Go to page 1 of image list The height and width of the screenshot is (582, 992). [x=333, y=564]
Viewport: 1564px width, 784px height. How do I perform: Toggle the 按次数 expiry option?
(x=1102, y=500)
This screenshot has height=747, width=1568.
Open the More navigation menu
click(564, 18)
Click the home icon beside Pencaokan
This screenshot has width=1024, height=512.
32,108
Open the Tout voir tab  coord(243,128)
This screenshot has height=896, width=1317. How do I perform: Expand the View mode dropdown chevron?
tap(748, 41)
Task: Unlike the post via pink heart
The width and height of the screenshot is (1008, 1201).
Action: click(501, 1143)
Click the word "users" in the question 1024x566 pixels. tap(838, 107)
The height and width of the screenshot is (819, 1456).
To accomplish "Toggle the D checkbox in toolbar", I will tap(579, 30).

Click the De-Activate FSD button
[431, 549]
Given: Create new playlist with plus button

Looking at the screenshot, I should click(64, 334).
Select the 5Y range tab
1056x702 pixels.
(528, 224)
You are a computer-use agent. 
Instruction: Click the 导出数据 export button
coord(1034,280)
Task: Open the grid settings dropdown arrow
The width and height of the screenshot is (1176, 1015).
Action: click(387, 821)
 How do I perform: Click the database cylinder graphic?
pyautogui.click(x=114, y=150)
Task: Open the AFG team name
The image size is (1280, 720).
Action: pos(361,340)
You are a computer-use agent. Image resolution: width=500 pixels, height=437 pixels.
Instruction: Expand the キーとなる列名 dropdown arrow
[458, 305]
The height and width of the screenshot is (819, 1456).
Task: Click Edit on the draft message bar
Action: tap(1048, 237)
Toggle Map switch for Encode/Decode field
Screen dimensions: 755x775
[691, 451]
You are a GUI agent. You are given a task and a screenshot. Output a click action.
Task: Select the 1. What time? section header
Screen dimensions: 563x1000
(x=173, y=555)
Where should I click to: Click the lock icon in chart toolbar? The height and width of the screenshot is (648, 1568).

+ + + +

### Goal
Gather and copy every line of the items above that contains the word "This". Case counts.

### Response to the exercise
This screenshot has height=747, width=1568.
This screenshot has width=1024, height=512.
This screenshot has height=896, width=1317. How do I perform: Expand the View mode dropdown chevron?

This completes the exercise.